What you have to do - Word for word, copy each record that comes after this.

------ Extracted records

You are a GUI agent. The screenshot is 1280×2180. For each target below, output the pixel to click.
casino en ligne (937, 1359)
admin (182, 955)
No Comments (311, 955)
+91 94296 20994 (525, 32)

------------

Output of the task -
You are a GUI agent. The screenshot is 1280×2180. For each target below, output the pixel to click.
casino en ligne (937, 1359)
admin (182, 955)
No Comments (311, 955)
+91 94296 20994 (525, 32)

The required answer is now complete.